Print the lines that run from the line with "You are a GUI" to the line with "You are a computer-use agent. This", keeping both end lines, exactly as they appear in the entries below, and nothing else.

#### Working data

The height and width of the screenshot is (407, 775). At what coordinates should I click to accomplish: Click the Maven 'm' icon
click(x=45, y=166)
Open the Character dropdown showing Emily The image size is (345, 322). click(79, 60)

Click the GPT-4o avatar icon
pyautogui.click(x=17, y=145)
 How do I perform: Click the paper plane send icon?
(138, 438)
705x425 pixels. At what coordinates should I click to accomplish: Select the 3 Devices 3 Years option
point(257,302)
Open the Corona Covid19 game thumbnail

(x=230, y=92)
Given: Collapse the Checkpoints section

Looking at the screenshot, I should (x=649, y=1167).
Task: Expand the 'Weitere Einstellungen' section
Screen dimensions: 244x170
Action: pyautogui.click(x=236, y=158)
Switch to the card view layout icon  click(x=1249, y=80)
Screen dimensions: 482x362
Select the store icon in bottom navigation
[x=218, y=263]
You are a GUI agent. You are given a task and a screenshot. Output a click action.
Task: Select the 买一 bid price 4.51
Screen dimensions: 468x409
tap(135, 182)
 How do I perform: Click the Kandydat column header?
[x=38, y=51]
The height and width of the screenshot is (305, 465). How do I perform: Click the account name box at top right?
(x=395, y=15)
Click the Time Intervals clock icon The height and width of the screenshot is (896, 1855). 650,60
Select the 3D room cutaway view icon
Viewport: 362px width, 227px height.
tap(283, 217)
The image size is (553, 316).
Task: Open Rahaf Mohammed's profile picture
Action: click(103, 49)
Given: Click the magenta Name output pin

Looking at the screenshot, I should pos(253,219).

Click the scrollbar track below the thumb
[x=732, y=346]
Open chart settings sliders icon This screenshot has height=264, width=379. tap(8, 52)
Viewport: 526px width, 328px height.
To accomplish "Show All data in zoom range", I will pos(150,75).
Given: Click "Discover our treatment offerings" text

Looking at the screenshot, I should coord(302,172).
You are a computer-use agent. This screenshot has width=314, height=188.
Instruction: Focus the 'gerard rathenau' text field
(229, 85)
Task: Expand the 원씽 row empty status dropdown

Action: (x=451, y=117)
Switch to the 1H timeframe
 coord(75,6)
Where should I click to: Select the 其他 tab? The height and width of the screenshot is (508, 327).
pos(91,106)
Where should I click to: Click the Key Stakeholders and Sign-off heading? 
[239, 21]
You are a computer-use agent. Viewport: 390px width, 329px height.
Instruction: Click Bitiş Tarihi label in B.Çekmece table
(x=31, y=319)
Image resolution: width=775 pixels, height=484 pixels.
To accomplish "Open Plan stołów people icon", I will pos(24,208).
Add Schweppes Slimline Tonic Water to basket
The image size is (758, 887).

########

■ **Task answer**
You are a GUI agent. You are given a task and a screenshot. Output a click action.
Task: Select the 买一 bid price 4.51
Screen dimensions: 468x409
tap(135, 182)
 How do I perform: Click the Kandydat column header?
[x=38, y=51]
The height and width of the screenshot is (305, 465). How do I perform: Click the account name box at top right?
(x=395, y=15)
Click the Time Intervals clock icon The height and width of the screenshot is (896, 1855). 650,60
Select the 3D room cutaway view icon
Viewport: 362px width, 227px height.
tap(283, 217)
The image size is (553, 316).
Task: Open Rahaf Mohammed's profile picture
Action: click(103, 49)
Given: Click the magenta Name output pin

Looking at the screenshot, I should pos(253,219).

Click the scrollbar track below the thumb
[x=732, y=346]
Open chart settings sliders icon This screenshot has height=264, width=379. tap(8, 52)
Viewport: 526px width, 328px height.
To accomplish "Show All data in zoom range", I will pos(150,75).
Given: Click "Discover our treatment offerings" text

Looking at the screenshot, I should coord(302,172).
You are a computer-use agent. This screenshot has width=314, height=188.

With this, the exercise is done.